But "Queer as Folk", the U.S. version, gets far too little critical credit for being -- not just smartly written, full of vivid characters and fake local color and just-on-the-edge-of-realistic moral dilemmas -- the single best long-running demonstration that happy endings can be great Art. The expectation of Apocalypse is written deep in my soul, a product of books, of 4th grade bullies, and of enough years below the poverty line that the world crashing down on me personally has never been hard to imagine ... but you know, I have my friends and my cats and my wife and my tutorees and my new electronic drums and my fictional online baseball team (the Iowa City Drenched Wombats), and I'm happy. I have two young kids and I read them Daniel Pinkwater books, because I expect them to be happy too.

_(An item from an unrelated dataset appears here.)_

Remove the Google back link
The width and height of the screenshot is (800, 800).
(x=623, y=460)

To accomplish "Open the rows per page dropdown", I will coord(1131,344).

I also expect them to die of bird flu, to be murdered by refugees from global-warming flood plains, to be rounded up into concentration camps, and to have their charred corpses taxed at absurd rates so the government can help buy some banker's new designer towel. But that's no reason why, by the end of that particular narrative arc, they can't emerge wiser, kinder, and having better sex. Also, while my kids are boys, I hope they know that doesn't prohibit them from dressing like Debbie as played by Sharon Gless.
********** Anyway, those were my answers. I'd be delighted to hear yours.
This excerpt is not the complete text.